Oczywiście możliwe jest, że nie będziemy w tym jedyni. Program EO-MTBInG w żaden sposób nie zakłada wyłączności. W danym kraju może istnieć więcej niż jedna organizacja organizująca tego typu kursy instruktorskie. Oczywiście wiąże się to z zaangażowaniem czasu, jak i pieniędzy. Koszt wpisowego dla organizacji do EO-MTBiG wynosi obecnie 2000 euro. Potem wymagane jest jeszcze przeszkolenie kady instruktorów we Francji i Szwajcarii (min. 4-5 osób), czego orientacyjny koszt to 2000 euro od osoby. Dodatkowo dochodzi zaangażowanie ludzi w opracowanie programu i udział w konferencjach.
Natomiast dla osób, które będą chciały skorzystać z kursu i zostać certyfikowanymi przewodnikami i instruktorami EO-MTBInG, możemy już teraz zdradzić pewne szczegóły.
Kurs i certyfikat będzie jeden wspólny, zarówno dla instruktorów, jak i przewodników. Nasz kurs będzie w całości organizowany w Polsce i będzie się kończył otrzymaniem certyfikatu honorowanego w innych krajach europejskich. Kraje takie jak Francja, Szwajcaria i Słowenia już zapewniły honorowanie EO-MTBInG na równi ze swoimi programami.

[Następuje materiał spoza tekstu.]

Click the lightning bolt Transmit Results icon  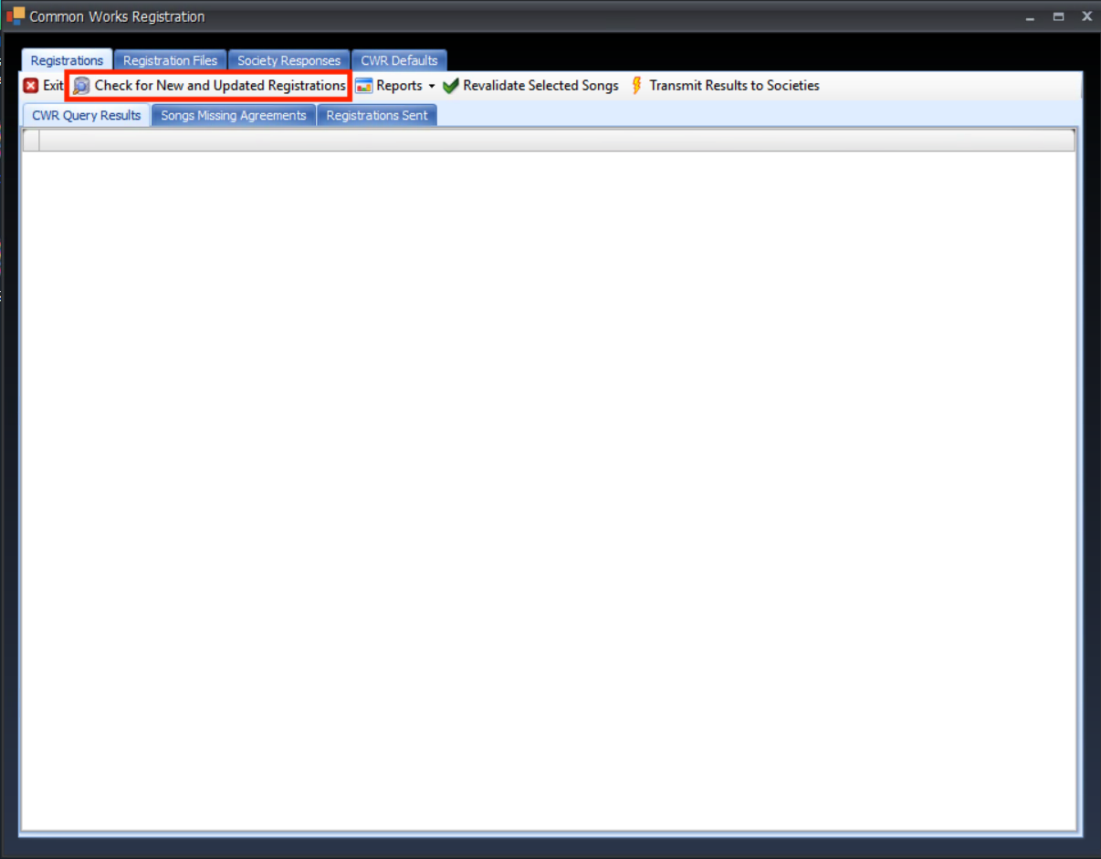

Minimalny zakres godzinowy takiego kursu to 561 godzin, z czego to 361 godzin to będą wykłady, a 200 godzin to ilość wymaganych i udokumentowanych praktyk.
Jeśli chodzi o koszt to na razie jest to niewiadoma. Wszystko zależy od dokładnego programu, który jest w trakcie ustaleń. Jednak razem z innymi organizacji złożyliśmy wniosek o dofinansowanie EU, aby możliwie obniżyć koszty wdrożenia EO-MTBInG.
A co to wszystko znaczy dla zwykłego rowerzysty w Polsce, który będzie chciał skorzystać z organizowanej wycieczki rowerowej lub szkoleń techniki jazdy? Przede wszystkim będzie mógł wybrać ofertę osób z certyfikatem EO-MTBInG, co będzie gwarantować najwyższą europejską jakość świadczonej usługi.